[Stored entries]
※ ※ ※

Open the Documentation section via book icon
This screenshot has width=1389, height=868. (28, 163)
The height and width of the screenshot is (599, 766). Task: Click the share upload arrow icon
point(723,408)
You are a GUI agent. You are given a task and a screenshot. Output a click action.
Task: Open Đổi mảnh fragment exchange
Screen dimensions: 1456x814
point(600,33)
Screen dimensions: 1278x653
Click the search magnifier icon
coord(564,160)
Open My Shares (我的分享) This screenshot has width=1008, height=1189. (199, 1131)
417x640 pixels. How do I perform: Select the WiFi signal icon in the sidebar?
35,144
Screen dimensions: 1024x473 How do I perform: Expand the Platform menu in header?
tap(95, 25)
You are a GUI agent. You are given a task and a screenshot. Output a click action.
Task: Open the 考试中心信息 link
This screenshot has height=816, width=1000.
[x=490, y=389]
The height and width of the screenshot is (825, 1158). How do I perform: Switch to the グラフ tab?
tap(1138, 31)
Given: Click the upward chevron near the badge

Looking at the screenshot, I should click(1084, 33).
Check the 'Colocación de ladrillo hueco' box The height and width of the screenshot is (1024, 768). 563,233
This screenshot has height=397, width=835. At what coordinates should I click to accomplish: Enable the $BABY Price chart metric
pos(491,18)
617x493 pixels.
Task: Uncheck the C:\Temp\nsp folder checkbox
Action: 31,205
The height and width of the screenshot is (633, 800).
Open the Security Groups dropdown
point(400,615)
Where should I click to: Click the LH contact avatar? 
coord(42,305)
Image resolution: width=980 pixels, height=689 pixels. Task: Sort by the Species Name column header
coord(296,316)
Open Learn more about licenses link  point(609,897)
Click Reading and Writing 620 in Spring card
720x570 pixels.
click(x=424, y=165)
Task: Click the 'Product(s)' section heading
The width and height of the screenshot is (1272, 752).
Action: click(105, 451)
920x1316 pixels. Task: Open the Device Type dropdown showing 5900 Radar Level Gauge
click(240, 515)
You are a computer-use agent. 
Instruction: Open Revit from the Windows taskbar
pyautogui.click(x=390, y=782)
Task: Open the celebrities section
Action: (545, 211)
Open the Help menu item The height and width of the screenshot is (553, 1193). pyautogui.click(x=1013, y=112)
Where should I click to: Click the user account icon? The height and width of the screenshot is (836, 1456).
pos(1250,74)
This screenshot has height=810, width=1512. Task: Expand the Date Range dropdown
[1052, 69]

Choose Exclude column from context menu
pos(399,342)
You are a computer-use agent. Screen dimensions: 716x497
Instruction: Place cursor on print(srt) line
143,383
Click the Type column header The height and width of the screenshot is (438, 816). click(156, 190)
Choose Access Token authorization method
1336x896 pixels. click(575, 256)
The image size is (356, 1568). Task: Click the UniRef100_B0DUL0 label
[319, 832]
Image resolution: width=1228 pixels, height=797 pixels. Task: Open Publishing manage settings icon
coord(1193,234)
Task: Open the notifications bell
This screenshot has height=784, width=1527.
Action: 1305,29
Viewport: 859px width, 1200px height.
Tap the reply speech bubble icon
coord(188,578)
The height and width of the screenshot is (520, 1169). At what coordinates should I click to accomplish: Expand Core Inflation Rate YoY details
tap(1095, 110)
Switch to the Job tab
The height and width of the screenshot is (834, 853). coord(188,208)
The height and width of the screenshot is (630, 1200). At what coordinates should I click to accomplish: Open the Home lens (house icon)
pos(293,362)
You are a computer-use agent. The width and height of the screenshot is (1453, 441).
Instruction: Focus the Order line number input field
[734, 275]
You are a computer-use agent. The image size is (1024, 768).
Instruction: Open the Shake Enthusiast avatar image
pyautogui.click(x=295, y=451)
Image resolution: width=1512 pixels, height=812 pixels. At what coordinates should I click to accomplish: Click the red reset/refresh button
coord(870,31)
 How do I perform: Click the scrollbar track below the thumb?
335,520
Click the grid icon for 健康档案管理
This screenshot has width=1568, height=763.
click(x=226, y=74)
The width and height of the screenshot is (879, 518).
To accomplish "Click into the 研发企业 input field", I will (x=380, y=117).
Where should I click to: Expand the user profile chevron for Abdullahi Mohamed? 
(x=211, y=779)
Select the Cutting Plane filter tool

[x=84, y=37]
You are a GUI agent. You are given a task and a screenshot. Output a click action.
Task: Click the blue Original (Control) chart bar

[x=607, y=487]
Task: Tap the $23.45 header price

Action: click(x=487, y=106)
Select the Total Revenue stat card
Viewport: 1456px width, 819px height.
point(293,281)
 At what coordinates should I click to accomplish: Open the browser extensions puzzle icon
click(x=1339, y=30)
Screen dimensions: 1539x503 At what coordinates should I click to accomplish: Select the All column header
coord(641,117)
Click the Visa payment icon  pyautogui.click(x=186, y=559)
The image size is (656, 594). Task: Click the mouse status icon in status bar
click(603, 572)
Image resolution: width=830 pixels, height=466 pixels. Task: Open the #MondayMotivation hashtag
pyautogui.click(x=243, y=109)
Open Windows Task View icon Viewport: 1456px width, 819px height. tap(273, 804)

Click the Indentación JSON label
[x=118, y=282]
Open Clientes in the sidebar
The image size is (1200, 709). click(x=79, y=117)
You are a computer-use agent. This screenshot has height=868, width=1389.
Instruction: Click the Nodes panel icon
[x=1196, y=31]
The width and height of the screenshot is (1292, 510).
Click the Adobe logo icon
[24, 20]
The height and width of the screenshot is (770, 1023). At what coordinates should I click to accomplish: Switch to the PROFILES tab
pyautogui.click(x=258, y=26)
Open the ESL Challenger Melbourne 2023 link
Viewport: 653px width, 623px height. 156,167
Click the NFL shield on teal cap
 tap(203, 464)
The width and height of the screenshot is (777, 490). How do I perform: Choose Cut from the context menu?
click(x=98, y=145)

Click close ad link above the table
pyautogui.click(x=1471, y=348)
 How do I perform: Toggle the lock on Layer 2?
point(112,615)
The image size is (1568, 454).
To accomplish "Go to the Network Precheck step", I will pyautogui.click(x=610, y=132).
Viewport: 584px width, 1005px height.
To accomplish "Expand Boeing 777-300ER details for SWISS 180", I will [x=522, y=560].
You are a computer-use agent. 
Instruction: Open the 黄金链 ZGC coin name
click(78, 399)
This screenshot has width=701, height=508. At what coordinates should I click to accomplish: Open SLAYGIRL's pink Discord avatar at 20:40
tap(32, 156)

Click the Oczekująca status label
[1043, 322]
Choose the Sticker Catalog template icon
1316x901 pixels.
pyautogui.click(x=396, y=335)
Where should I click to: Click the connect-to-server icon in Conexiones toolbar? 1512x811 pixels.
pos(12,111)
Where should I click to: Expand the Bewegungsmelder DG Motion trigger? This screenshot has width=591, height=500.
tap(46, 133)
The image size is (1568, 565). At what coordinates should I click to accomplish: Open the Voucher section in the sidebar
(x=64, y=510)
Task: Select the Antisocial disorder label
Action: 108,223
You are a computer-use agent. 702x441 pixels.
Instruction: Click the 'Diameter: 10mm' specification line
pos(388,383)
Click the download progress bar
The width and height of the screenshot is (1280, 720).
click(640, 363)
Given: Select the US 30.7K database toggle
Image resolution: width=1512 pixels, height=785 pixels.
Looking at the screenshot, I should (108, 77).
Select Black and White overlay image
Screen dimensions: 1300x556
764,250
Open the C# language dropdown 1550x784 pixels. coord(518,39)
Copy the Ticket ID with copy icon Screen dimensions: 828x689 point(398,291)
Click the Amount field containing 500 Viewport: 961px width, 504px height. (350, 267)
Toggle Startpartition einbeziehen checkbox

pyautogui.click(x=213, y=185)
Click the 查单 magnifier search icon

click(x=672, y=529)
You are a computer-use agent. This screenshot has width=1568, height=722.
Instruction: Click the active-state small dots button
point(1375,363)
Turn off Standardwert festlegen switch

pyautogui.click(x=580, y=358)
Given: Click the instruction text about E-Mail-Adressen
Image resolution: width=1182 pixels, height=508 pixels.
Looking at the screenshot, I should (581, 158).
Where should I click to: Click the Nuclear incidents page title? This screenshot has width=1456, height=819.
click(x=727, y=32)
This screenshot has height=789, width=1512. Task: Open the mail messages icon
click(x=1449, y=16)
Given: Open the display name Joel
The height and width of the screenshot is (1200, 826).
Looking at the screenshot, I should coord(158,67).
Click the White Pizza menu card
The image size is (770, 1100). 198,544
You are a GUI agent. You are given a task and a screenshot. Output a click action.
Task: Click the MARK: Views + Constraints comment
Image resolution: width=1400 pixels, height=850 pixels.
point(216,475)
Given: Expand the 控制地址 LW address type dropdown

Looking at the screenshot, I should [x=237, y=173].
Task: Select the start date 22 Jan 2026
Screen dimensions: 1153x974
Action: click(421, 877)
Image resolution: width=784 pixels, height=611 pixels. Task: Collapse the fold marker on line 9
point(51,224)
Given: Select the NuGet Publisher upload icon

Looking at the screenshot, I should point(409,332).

※ ※ ※

# [Written problem]
Copy out the stored rows word for word, from the line containing "Where should I click to: Click the Nuclear" through the line containing "point(51,224)", both included.

# [Final answer]
Where should I click to: Click the Nuclear incidents page title? This screenshot has width=1456, height=819.
click(x=727, y=32)
This screenshot has height=789, width=1512. Task: Open the mail messages icon
click(x=1449, y=16)
Given: Open the display name Joel
The height and width of the screenshot is (1200, 826).
Looking at the screenshot, I should coord(158,67).
Click the White Pizza menu card
The image size is (770, 1100). 198,544
You are a GUI agent. You are given a task and a screenshot. Output a click action.
Task: Click the MARK: Views + Constraints comment
Image resolution: width=1400 pixels, height=850 pixels.
point(216,475)
Given: Expand the 控制地址 LW address type dropdown

Looking at the screenshot, I should [x=237, y=173].
Task: Select the start date 22 Jan 2026
Screen dimensions: 1153x974
Action: click(421, 877)
Image resolution: width=784 pixels, height=611 pixels. Task: Collapse the fold marker on line 9
point(51,224)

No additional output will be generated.